Faculty members involved

Rob Craigen (link) studies orthogonal matrices and related objects in the field of Combinatorial Matrix Theory. Combinatorial Matrix Theory is primarily concerned with the interesting combinatorial properties that arise as a result of restricting the entries of a matrix in some way -- usually to some finite set like {0,1}, or {0,1,-1} or some finite group (and performing algebra over its group ring). In this setting it is quite interesting to ask questions about orthogonal matrices and many surprising properties and elegant objects arise (not to mention useful -- across many areas of physics, information theory, electrical engineering, statistics, agriculture and computer science). Many of the objects of study are (or are related to) block designs, which are used in the design of experiments. And there arise numerous questions of elegance and depth, many of which have remained unsolved for over a century, though they are easy to state.

In 1893 the great mathematician Hadamard asked (and answered) a question about the determinant of matrices with complex number entries restricted to the unit disk. The answer required matrices whose rows were orthogonal and entries restricted to the unit circle. Offhand, Hadamard asked if one could further require the matrices to be real -- thus, have entries 1 or -1 --- from a purely analytic problem now arose this combinatorial curiosity, which we now call Hadamard matrices. Hadamard's conjecture is that these exist in all orders 4k; the conjecture remains unsolved today and is regarded as one of the great unsolved question of mathematics. Hadamard matrices, at first a curiosity, now find applications in quantum information theory, transform optics, discrete fourier transforms, error correction codes and many other areas. At the other end of design theory sits objects known as a projective plane. A similar open question about the orders in which these exist stands as another of the great unsolved problems in mathematics.

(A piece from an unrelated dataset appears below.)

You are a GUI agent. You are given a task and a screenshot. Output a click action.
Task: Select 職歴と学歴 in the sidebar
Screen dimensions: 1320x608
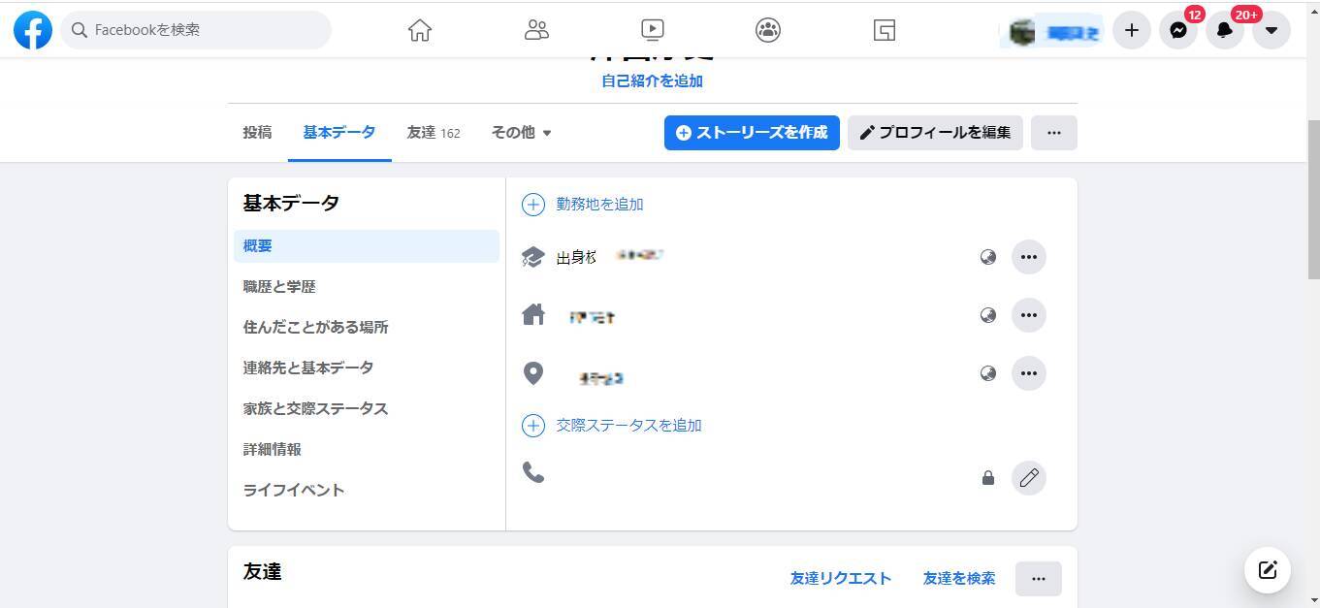click(279, 287)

Between and beyond these two questions stands a panoply of tantalizing and deep open questions about the existence, structure and number of special matrices of innumerable types, now studied in this field.

Karen Gunderson (link) works in random graph theory. Random graphs are probability distributions on spaces of graphs and are studied to try to understand what sort of properties are typical or expected. The Erdos-Renyi random graphs are defined by takng a graph on some finite number of vertices with each possible edge included independently at random with some fixed probability. There are models of infinite random graphs like the family trees of Galton-Watson branching processes in which a random tree grows from a root with each vertex having a random number of child vertices independently according to a fixed distribution. Random graphs can also be defined by taking random subsets of a fixed (often large) graph.

Many properties of random graphs exhibit a threshold behaviour: very small changes in the value of some parameter lead to drastic changes in the likelihood of a graph having that property. Of interest is how processes on random graphs evolve over time. How does randomly scattered information spread in a graph? If some random subset of vertices are active and vertices become newly activated exactly when their number activated neighbours is above some threshold, are all vertices eventually activated? How does a graph change when new edges are added to reinforce local connections? These questions are related to percolation and bootstrap percolation processes.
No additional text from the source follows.